Ausgewählte Textstelle:
◆ ◆ ◆
Der Computer sagt, er spreche Türkisch, zu 63 Prozent. "Wieso Türke? Ich kann doch gar kein Türkisch!", sagt Hajar, als er das Ergebnis in den Händen hält. So aber steht es auf dem Ergebnisbericht. Danach die Wahrscheinlichkeiten für verschiedene Muttersprachen. Mit einer Restwahrscheinlichkeit von 22 Prozent könnte seine Muttersprache auch Hebräisch sein, heißt es auf dem BAMF-Zettel. "Hebräisch, was ist das?", fragt Hajar. Sein Dolmetscher erklärt ihm, dass Menschen in Israel Hebräisch sprechen. "Keine Ahnung, wie die da drauf kommen", antwortet Hajar und lacht bitter. Hajar heißt eigentlich anders. Weil Hajar noch in einem Prozess wegen seines Asylverfahren steckt, haben wir seinen Namen und einige Details seines Falles abgeändert.
◆ ◆ ◆
Gesammelte Daten:
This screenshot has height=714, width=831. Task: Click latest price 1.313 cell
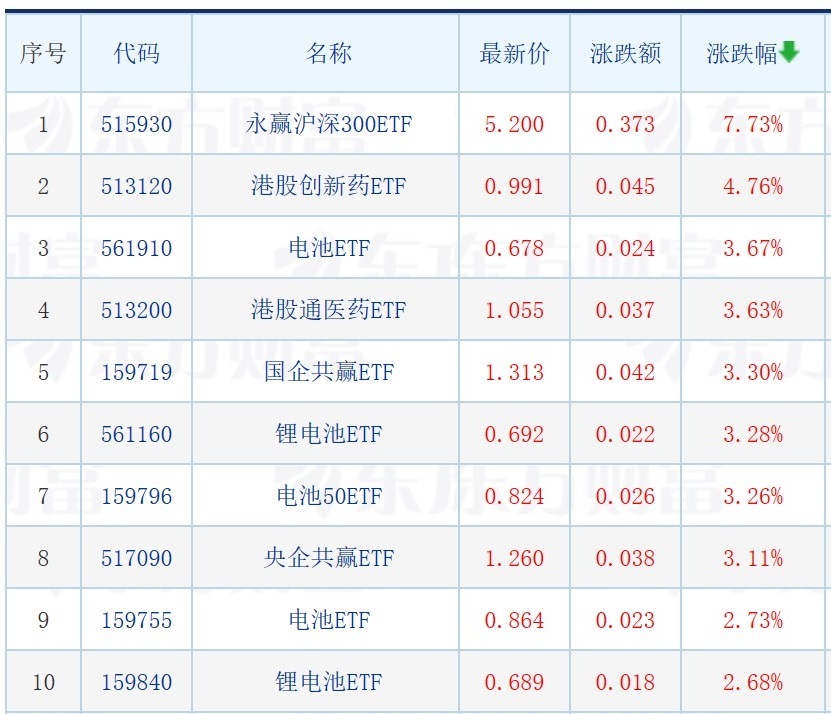(514, 373)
◆ ◆ ◆
Zu erledigen:
**A.** Beantworte anhand der Textstelle über Hajars Sprachanalyse die folgenden Fragen:
(i) Mit wie viel Prozent soll Hajar laut Computer Türkisch sprechen?
(ii) Welche Sprache steht mit einer Restwahrscheinlichkeit von 22 Prozent auf dem BAMF-Zettel?
(iii) Weshalb wurden Hajars Name und einige Details seines Falles abgeändert?
**B.** Führe die Textstelle über Hajars Sprachanalyse im Anschluss an ihren letzten Satz weiter.

Antworten je Aufgabe:
**A.**
(i) Mit 63 Prozent.
(ii) Hebräisch.
(iii) Weil Hajar noch in einem Prozess wegen seines Asylverfahrens steckt.

**B.**
"Jemand hat meinen Vater angerufen und gesagt: 'Geht nach Erbil, die IS-Terroristen sind bald bei euch.'"

Über zwei Jahre wartet er schon auf die Entscheidung seines Asylantrags, als das BAMF die Sprachanalyse durchführt. Zwei Jahre, in denen Hajar darauf hofft, ein neues Leben in Deutschland beginnen zu können. Hajar sagt, er kommt aus der Autonomen Region Kurdistan, sie liegt im Irak. 2014 übernahm dort der IS die Kontrolle. "Jemand hat meinen Vater angerufen und gesagt: 'Geht nach Erbil, die IS-Terroristen sind bald bei euch.' Wir sind dann ganz schnell abgehauen. Eine Stunde später waren sie bei uns im Dorf", erzählt Hajar. Doch obwohl der IS wieder vertrieben ist, kann er nicht zurück, die Machtverhältnisse ändern sich ständig. Erst eroberten Kurden das Gebiet zurück, dann kam die irakische Armee. Hajars Heimat ist immer noch umkämpft, mittlerweile mischen sogar türkische Truppen im Konflikt mit.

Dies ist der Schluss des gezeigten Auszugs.